ANSWER: The RASHBA cites the RA'AVAD who says that in the first case, Rebbi Yirmeyah was walking in a public area when the shoe tore. If he were to leave the torn shoe there, it would be usable for some other purpose because someone else would find it and use the broken shoe for some other useful purpose. In the second case, however, Abaye's shoe tore in a private area (a Chatzer). Since no one else would find the shoe there and take it to use for another purpose, and the owner of the shoe has the intention to sew back the broken strap, the broken shoe indeed has no other permissible use on Shabbos. The owner had intention to use it *only* as a shoe, and he will definitely mend it after Shabbos to use as a shoe. It is therefore Muktzah.

(For this reason, something like a torn button that falls of in the house, and will definitely be resewn after Shabbos, should be Muktzah.)


QUESTION: The Gemara cites a Mishnah which states that if one of the straps on the side of a sandal (which was Tamei with Tum'as Midras) tears and is repaired, the sandal is still Metamei Tum'as Midras. If the second strap (on the other side of the sandal) tears and is repaired, the sandal is no longer Metamei Midras, but it is Metamei *Maga* of Midras. Rashi explains that since the repaired shoe touched itself before it broke, while it was Tamei with Tum'as Midras, it became Tamei with Tum'as Maga Midras.

Why does the Mishnah say that the straps were repaired after each time they broke? The Halachah would seem to be the same even if the straps were not repaired -- when the first strap tears, the sandal is still usable and thus it retains its Tum'as Midras. When the second strap tears, it is no longer usable as a shoe, therefore it loses its Tum'as Midras. However, it is still usable for other puproses, therefore it can be Tamei with Maga Midras?


(a) RASHI (DH Tamei Midras) explains that it does not make a difference whether the straps were repaired or not. Even if they were not repaired, the Halachah would be the same. The reason the Mishnah states that the strap was repaired was to teach that *even though* the first strap was repaired and the shoe was a completely usable shoe, it still loses its Tumas Midras when the second strap breaks, because the shoe is not the same shoe that it was originally.

(b) TOSFOS (DH Sandal) points out that Rashi (in DH Mai Lav) is following the opinion that he originally wrote in his first version, which is printed in the margin of our Rashi. Rashi wrote there that even though the straps of the shoe are torn, the shoe is still considered to be a usable utensil because it can be used for some other useful purpose.
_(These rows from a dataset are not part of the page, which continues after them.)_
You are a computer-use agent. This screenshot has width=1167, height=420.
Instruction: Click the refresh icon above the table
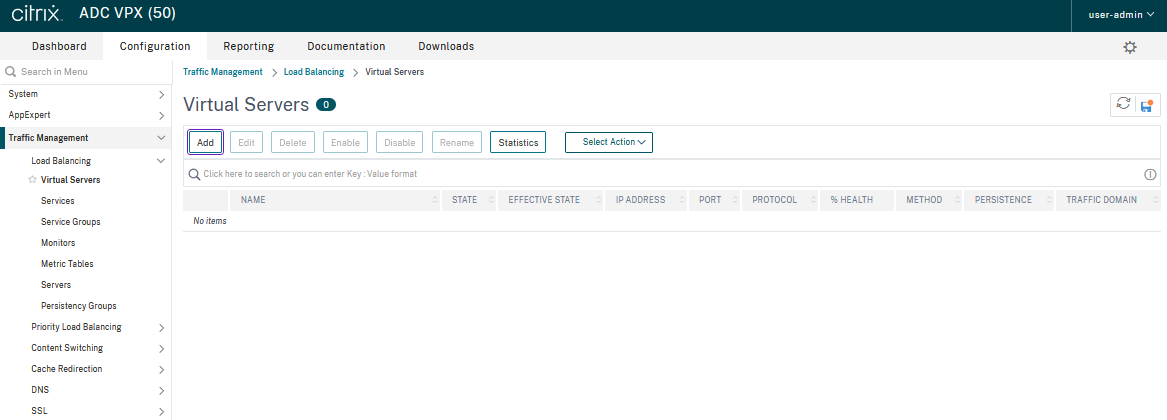pyautogui.click(x=1124, y=105)
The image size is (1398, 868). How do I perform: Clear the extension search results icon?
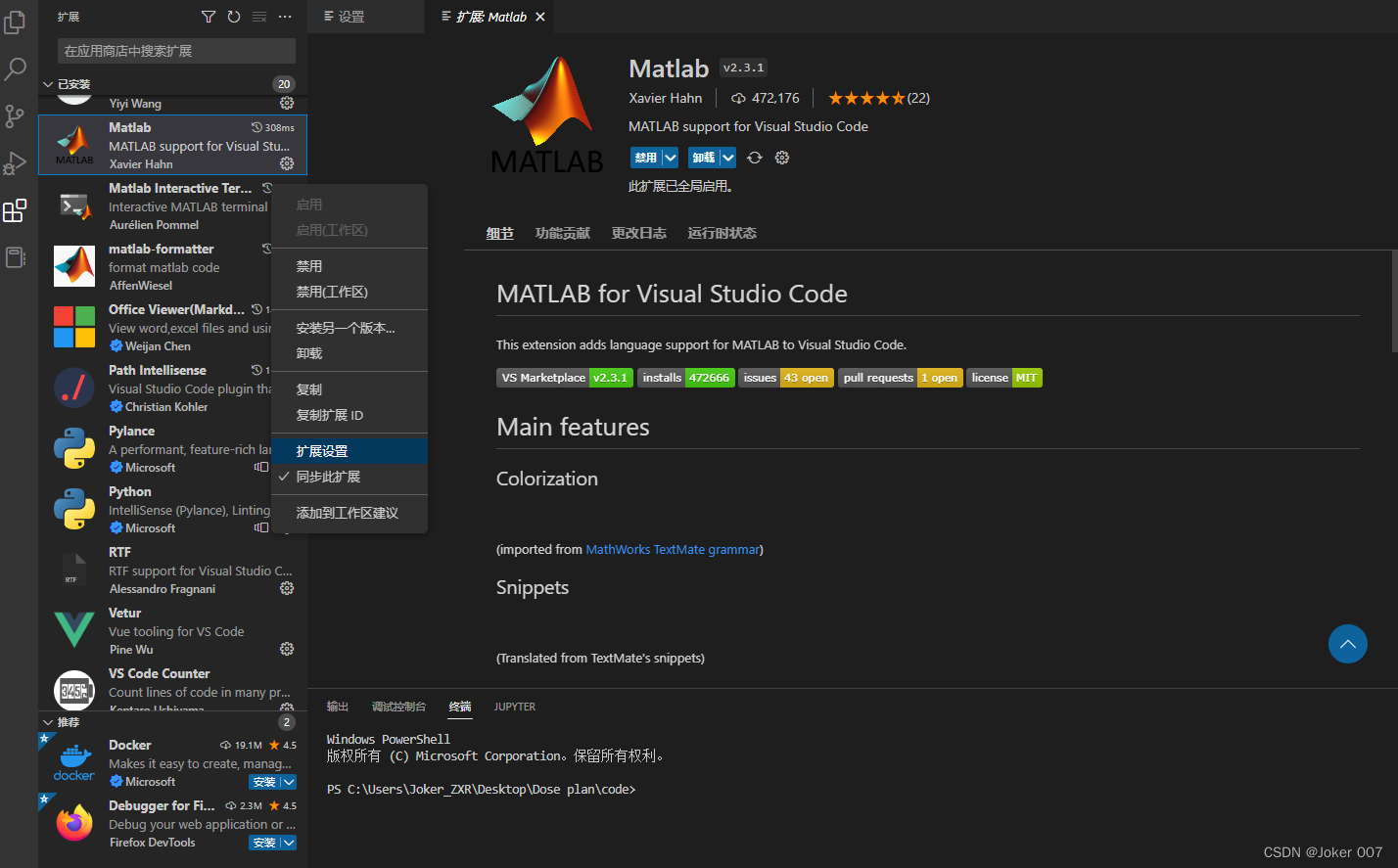click(257, 16)
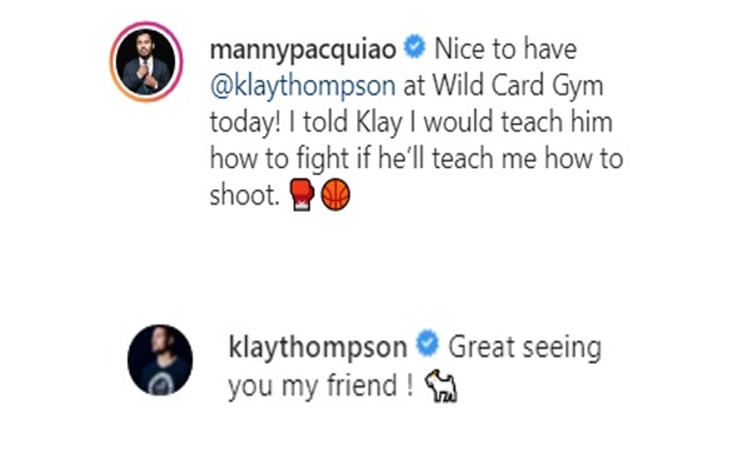
Task: Click the basketball emoji
Action: point(336,195)
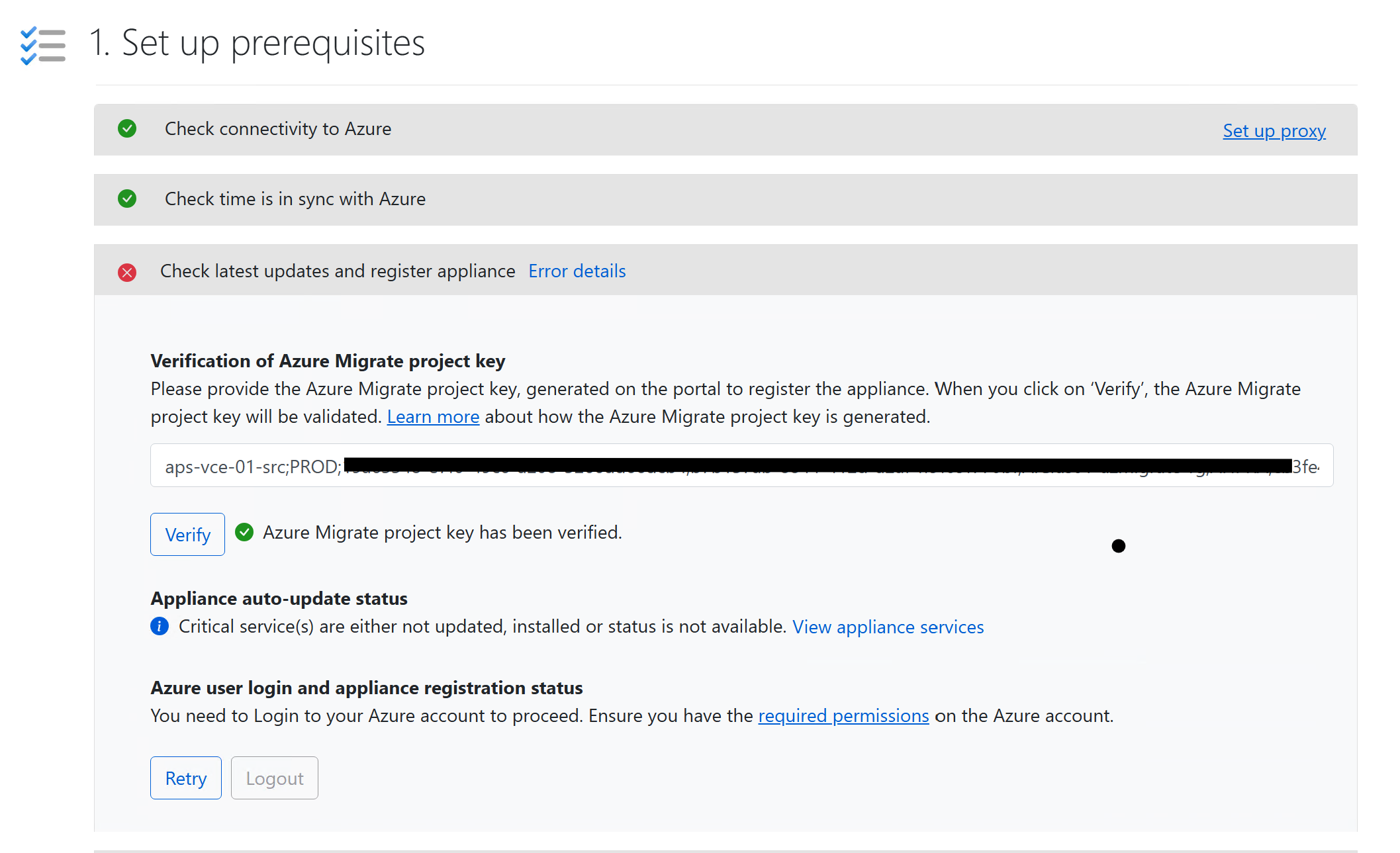1400x853 pixels.
Task: Expand the Check connectivity to Azure panel
Action: (278, 129)
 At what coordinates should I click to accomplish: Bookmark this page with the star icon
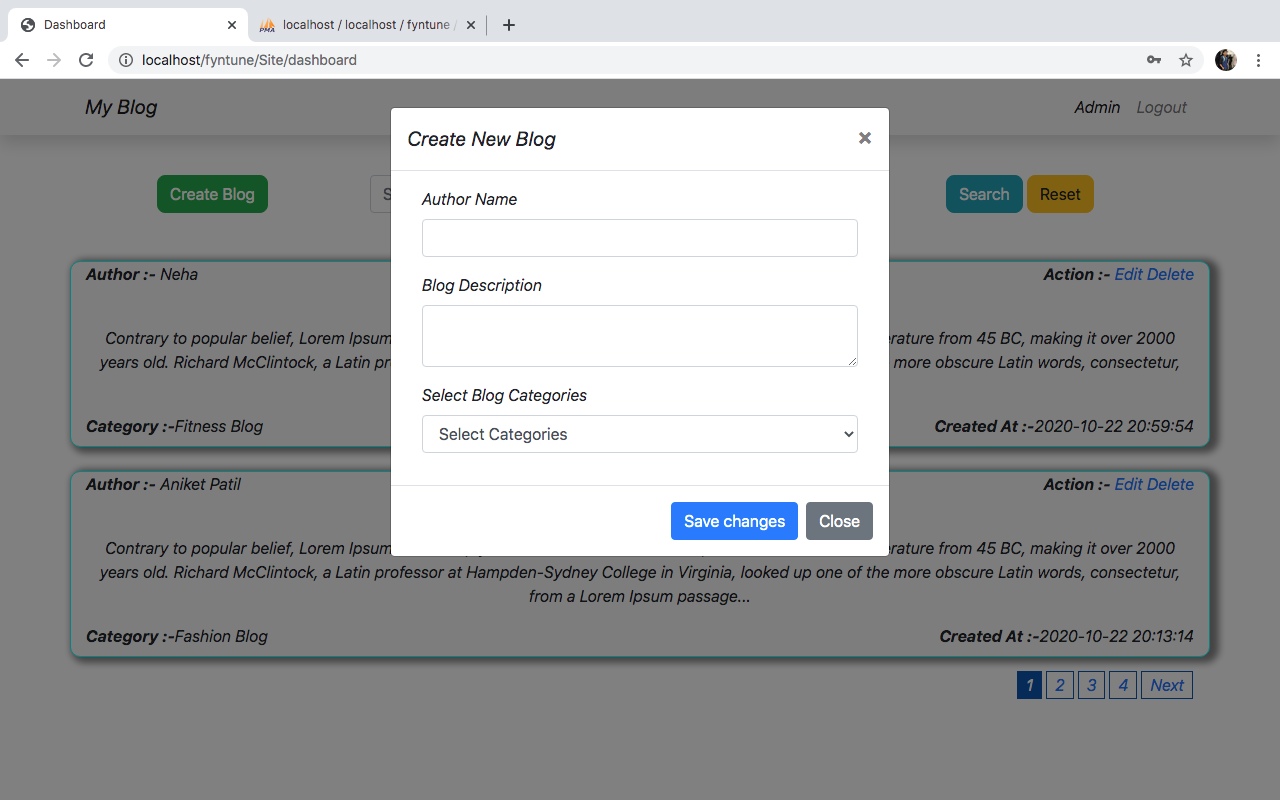[x=1186, y=60]
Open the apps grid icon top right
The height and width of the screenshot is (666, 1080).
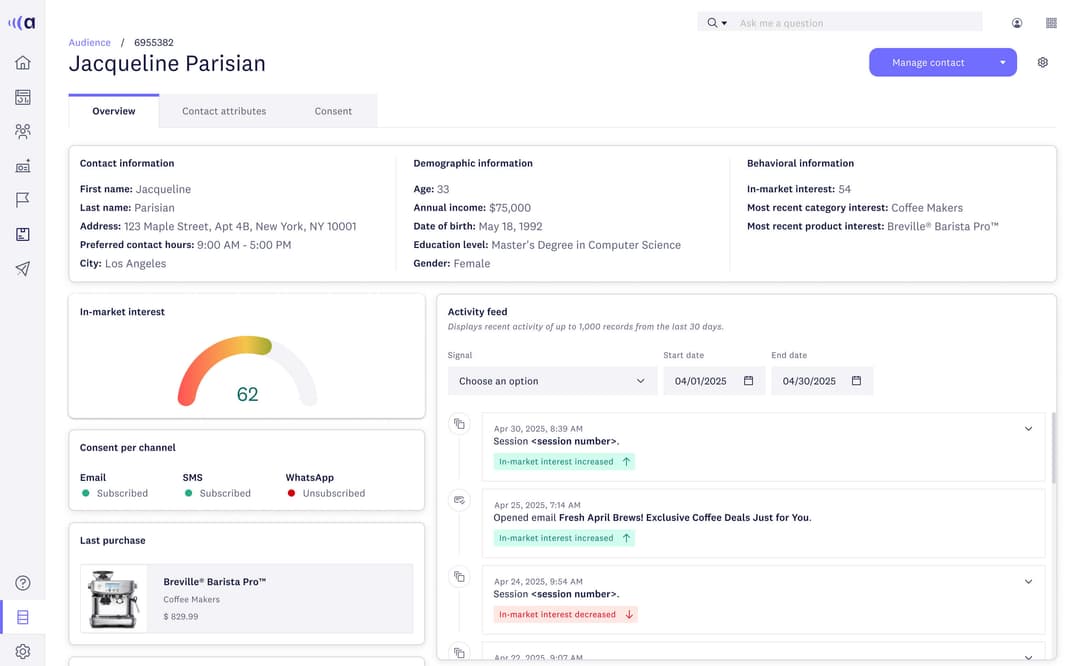tap(1051, 22)
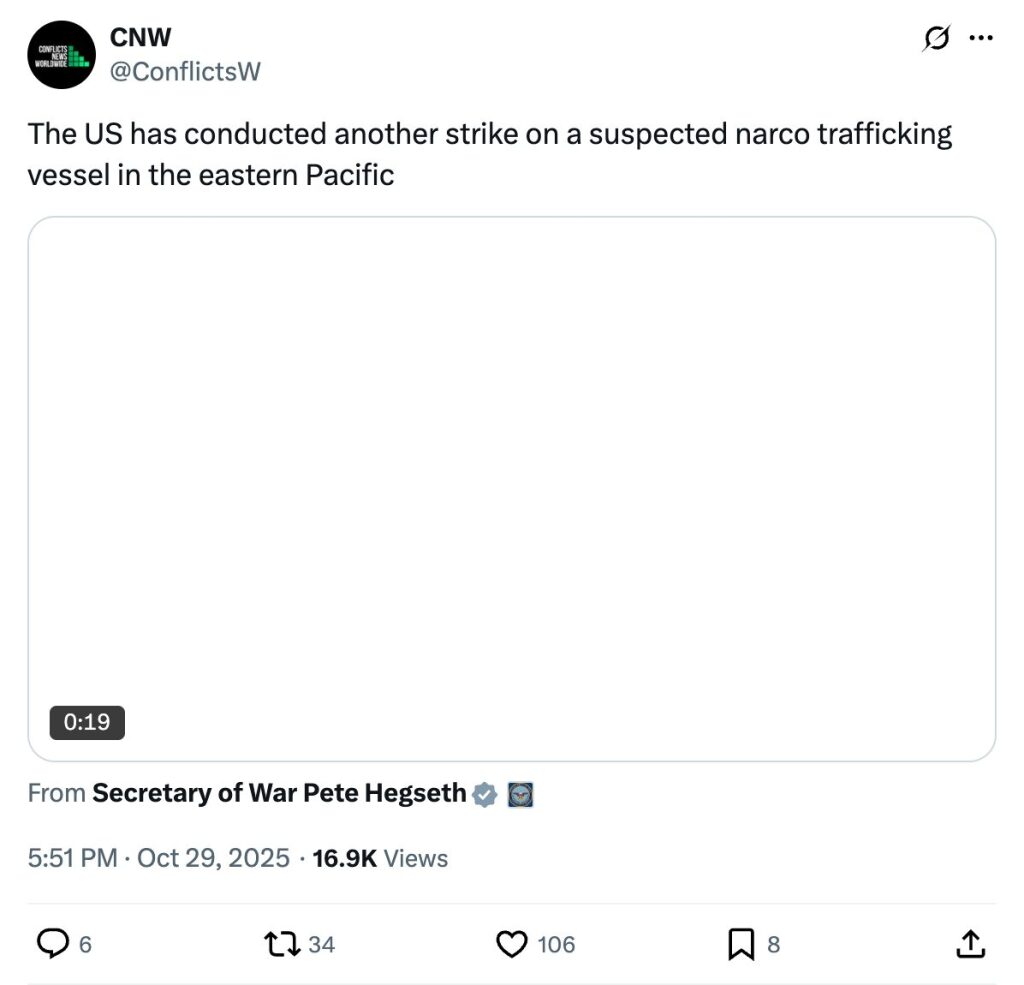
Task: Click the 106 likes count
Action: coord(556,944)
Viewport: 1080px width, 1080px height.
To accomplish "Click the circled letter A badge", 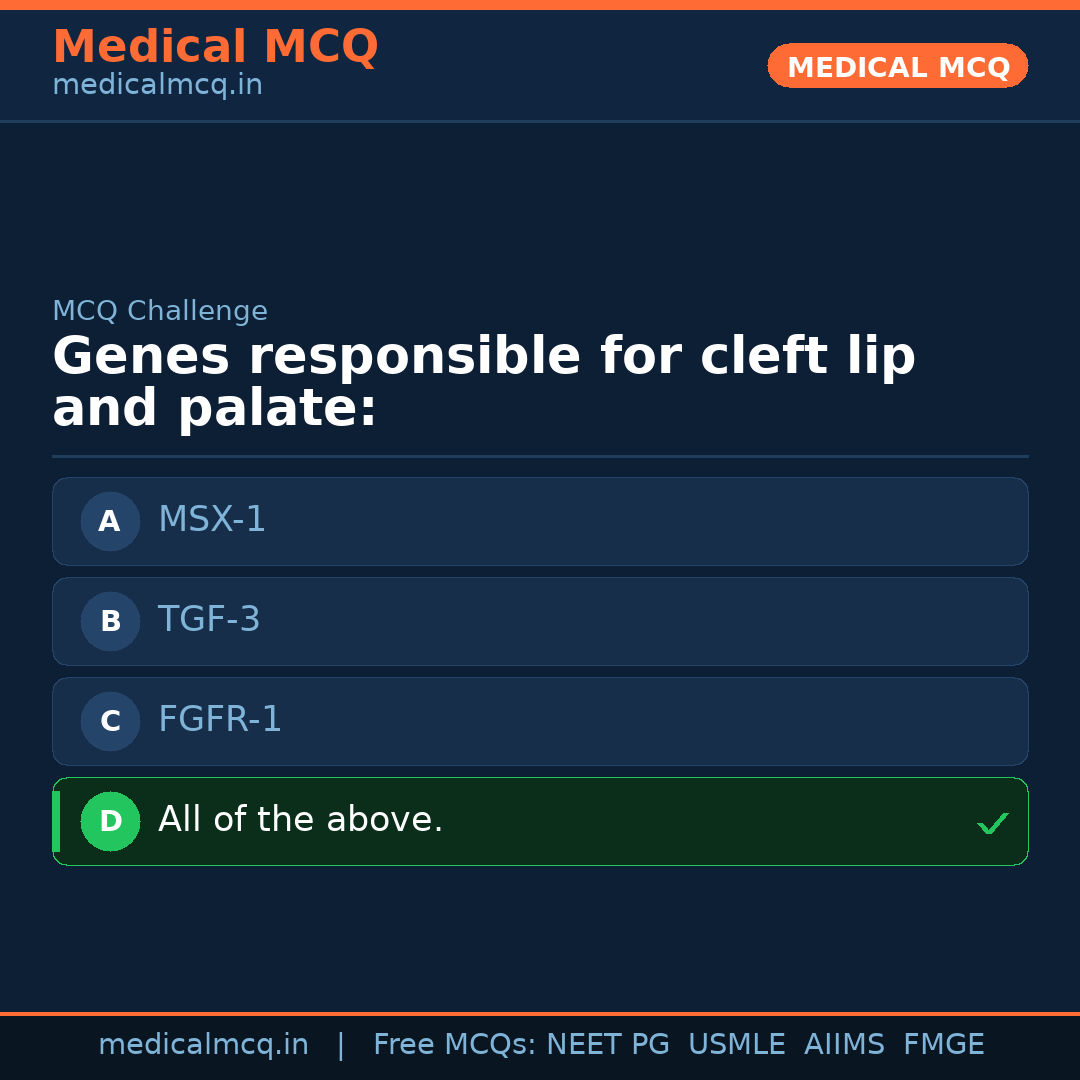I will click(110, 521).
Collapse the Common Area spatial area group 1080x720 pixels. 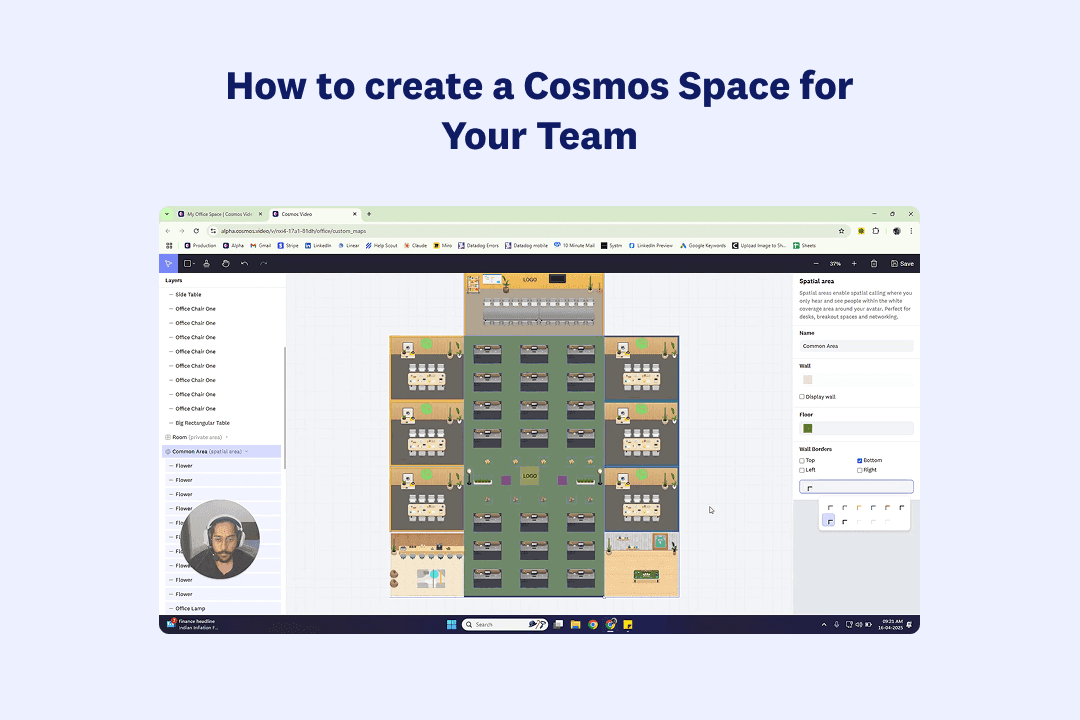pos(246,451)
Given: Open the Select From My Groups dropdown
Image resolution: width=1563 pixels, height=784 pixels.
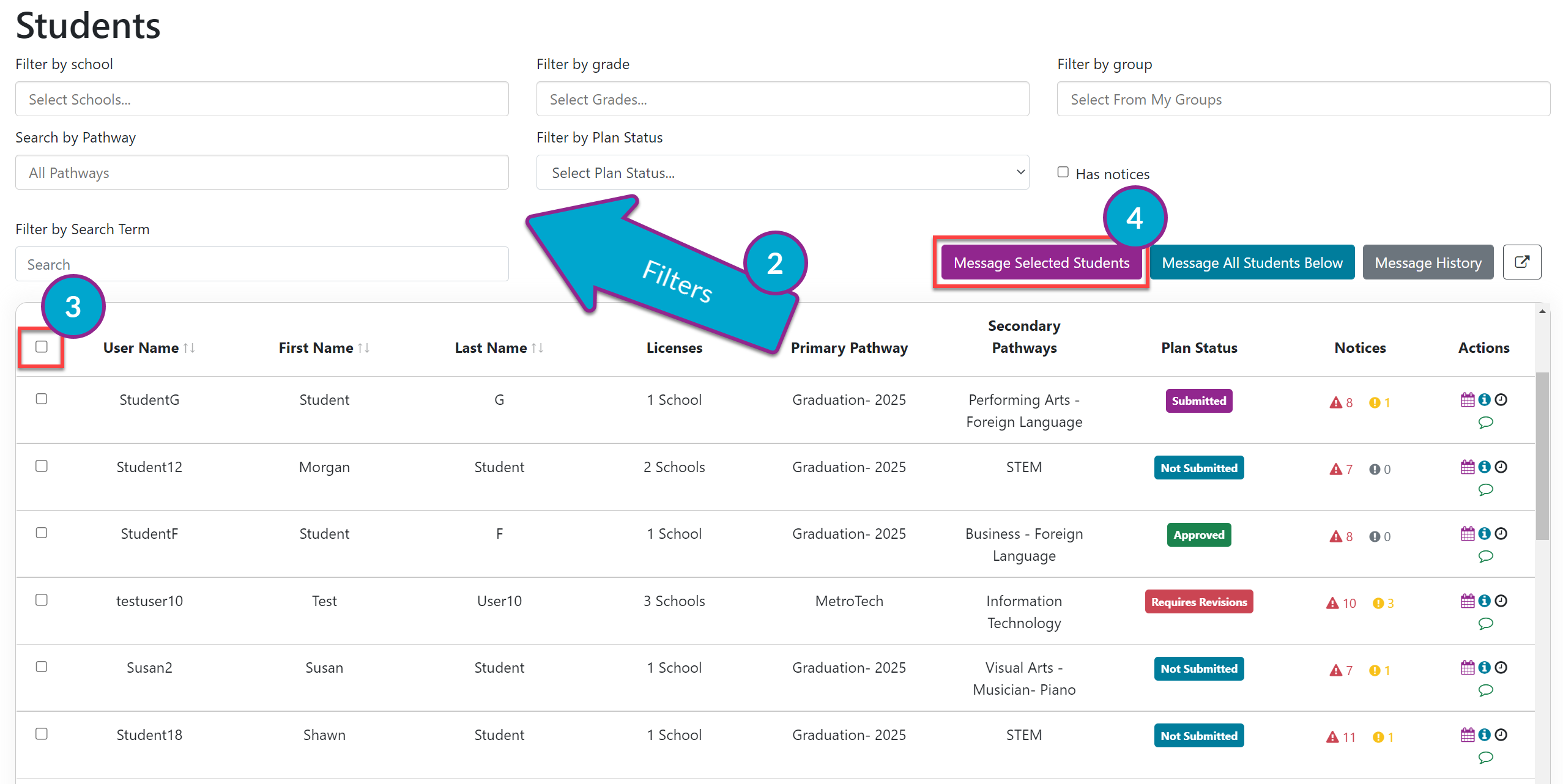Looking at the screenshot, I should [1304, 99].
However, in his final version, Rashi wrote (DH Aval Tamei) that once both straps are torn, the shoe is *not* considered a utensil at all, and if both straps were to be torn at one time, the shoe would be completely Tahor. Therefore, the Mishnah had to say that the first strap was repaired before the second strap broke, because otherwise, once the second strap broke and both straps were broken at the same time, it would not be a utensil and would not become Tamei at all.

Tosfos proves from a Mishnah in Kelim (26:4) that if both straps were torn at the same time, the sandal would indeed be Tahor, like the second version in Rashi. However, Tosfos points out that the *second* strap that tore did *not* have to be repaired in order for the shoe to be Tamei with Tum'as Maga Midras. The only reason the Mishnah says that the second strap was repaired is to be consistent with the first part of the Mishnah, which necessarily states that the *first* strap was repaired (for if it was still ripped at the time that the second one ripped, the shoe would be entirely Tahor).